> [WHAT YOU WILL DO] Which lines in the rows below contain the string "label"? Report each of those lines, treating uppercase and lowercase as different.

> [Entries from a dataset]
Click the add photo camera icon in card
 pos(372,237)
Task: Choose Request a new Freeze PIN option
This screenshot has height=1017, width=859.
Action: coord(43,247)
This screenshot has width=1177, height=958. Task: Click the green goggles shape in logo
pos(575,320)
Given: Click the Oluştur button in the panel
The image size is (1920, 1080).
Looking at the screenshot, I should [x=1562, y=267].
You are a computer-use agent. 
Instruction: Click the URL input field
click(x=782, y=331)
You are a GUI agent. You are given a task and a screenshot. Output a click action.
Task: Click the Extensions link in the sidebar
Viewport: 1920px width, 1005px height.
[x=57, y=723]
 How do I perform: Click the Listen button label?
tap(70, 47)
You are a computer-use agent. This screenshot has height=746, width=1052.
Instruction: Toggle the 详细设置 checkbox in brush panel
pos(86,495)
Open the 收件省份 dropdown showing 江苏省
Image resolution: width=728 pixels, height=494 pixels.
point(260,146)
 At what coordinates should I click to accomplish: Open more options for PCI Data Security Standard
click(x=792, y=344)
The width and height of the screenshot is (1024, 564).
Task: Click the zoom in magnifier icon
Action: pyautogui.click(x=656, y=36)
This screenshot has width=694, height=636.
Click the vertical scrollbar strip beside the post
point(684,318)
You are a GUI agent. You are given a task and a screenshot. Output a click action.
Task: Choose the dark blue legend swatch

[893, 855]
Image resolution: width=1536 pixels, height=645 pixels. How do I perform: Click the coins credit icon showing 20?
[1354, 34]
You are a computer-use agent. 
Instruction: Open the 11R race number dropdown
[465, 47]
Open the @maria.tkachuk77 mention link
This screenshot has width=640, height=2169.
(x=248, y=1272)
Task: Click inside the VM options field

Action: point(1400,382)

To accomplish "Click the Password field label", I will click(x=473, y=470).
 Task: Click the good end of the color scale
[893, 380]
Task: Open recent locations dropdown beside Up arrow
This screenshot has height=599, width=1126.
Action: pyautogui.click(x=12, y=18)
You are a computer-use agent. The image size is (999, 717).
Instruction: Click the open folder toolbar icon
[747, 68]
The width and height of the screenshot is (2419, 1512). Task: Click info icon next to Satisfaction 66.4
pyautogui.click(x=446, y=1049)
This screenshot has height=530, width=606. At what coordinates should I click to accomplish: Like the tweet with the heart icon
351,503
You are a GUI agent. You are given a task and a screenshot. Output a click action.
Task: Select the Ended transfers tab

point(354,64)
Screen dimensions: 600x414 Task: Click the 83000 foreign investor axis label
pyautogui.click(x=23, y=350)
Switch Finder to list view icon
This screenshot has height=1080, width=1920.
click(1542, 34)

> [EXERCISE RESPONSE]
 How do I perform: Click the Listen button label?
To accomplish "Click the Password field label", I will click(x=473, y=470).
Screen dimensions: 600x414 Task: Click the 83000 foreign investor axis label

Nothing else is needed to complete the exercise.